Он морщит лоб и бросает на мать взгляд исподлобья, что всегда вызывало ярость Адмирала.
— Ну? Так что же Неделлек?
— Не знаю. Он не живет теперь в Ренне.
— А Эрве?
— О, этот-то! Надеюсь, ты не позовешь его сюда.
— Как раз и позову, мне нужно кое-что обсудить с ним.
Ронан улыбается. Эрве был его заместителем, верным адъютантом; вот уж кто не спорил никогда.
— А он чем промышляет?
— Он унаследовал дело отца. Вот начнешь выходить, сразу увидишь его грузовики «Перевозки Ле-Дэнф» — они разъезжают повсюду. Солиднейшее предприятие. Отделения по всей стране, даже в Париже. Больше ничего сказать тебе о нем не могу, так как этот молодой человек никогда меня не интересовал. А бедный твой отец просто не выносил его.
Ронан зарывается головой в подушку.

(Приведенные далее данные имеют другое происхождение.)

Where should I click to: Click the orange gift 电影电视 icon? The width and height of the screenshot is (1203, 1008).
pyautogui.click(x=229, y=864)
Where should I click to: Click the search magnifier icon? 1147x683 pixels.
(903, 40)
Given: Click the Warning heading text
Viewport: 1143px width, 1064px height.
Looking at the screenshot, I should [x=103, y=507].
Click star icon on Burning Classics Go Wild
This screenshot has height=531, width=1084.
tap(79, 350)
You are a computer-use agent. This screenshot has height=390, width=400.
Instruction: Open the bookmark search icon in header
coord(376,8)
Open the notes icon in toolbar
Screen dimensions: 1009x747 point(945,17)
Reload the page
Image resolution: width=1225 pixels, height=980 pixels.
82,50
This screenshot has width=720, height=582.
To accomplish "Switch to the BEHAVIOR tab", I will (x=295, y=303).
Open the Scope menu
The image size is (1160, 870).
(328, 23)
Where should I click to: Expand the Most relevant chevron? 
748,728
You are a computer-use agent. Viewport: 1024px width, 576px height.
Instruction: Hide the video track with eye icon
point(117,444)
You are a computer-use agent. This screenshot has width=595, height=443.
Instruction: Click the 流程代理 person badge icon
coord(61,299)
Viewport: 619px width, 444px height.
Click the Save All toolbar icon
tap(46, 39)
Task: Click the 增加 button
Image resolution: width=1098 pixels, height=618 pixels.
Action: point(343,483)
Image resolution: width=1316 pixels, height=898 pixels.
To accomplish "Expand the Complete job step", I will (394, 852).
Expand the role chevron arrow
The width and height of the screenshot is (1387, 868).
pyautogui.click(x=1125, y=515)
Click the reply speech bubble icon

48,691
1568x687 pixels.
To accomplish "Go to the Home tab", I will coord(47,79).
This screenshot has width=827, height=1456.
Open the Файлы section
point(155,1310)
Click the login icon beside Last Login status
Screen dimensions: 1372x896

Лучше бы ему не тревожить призраки. Ле-Моаль, Неделлек, Эрве, остальные… Всем им сейчас между тридцатью и тридцатью двумя. Само собой разумеется! И все устроены. У некоторых наверняка жена и дети. Вспоминают ли они свою кипучую юность, драки, ночные вылазки, листовки, которые они клеили на шторы магазинов? К. Ф. победит! К. Ф. — «Кельтский фронт». Конечно же, время от времени кто-нибудь из них да вспомнит. Возможно, не без стыда — из-за смерти Барбье.